— Given data —

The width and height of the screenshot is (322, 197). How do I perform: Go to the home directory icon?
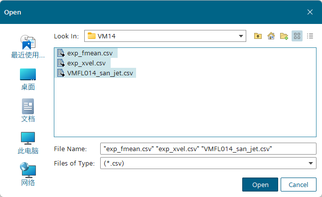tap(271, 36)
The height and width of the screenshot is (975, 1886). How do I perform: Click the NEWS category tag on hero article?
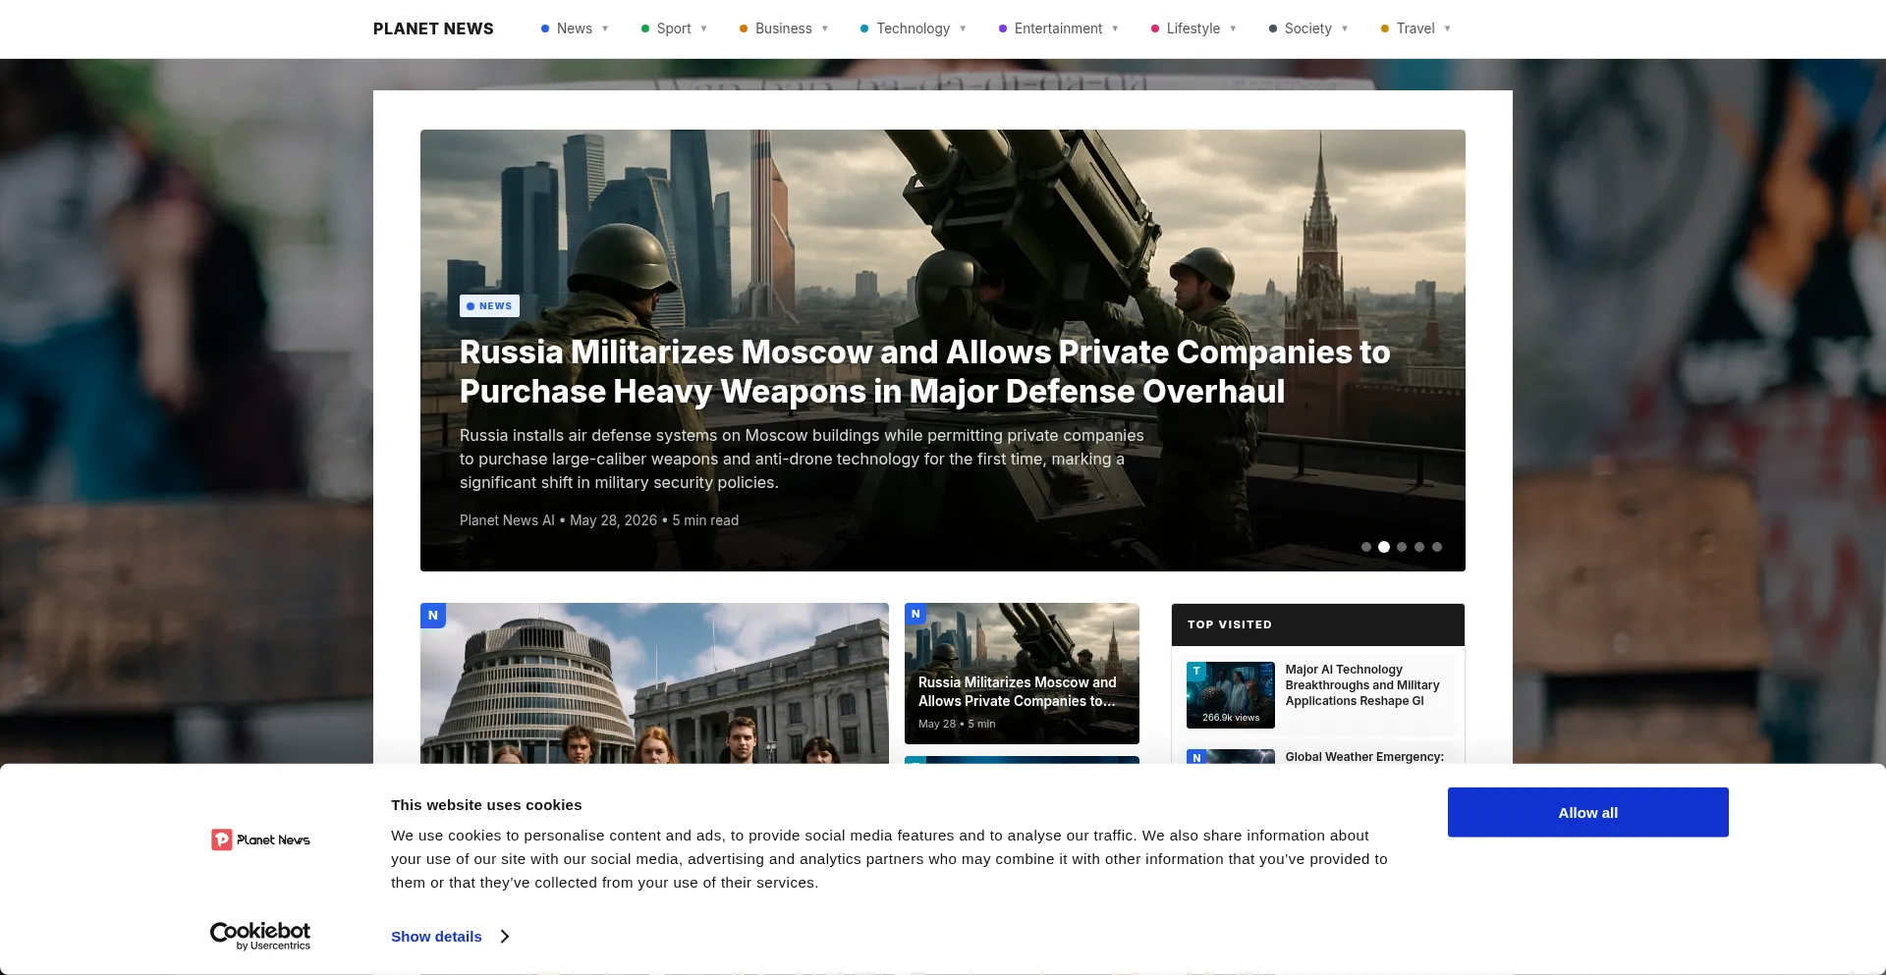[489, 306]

==

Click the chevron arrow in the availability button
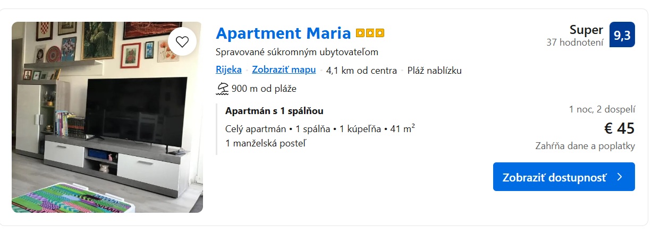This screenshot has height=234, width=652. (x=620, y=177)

— Problem description —
Reproduce the lines that begin with the one containing "Click the chevron" and end with the one containing "This screenshot has", substituting "dropdown arrow" for "chevron arrow" and leaving everything else unchanged. Omit the pictures from your answer.

— The result —
Click the dropdown arrow in the availability button
This screenshot has height=234, width=652. (x=620, y=177)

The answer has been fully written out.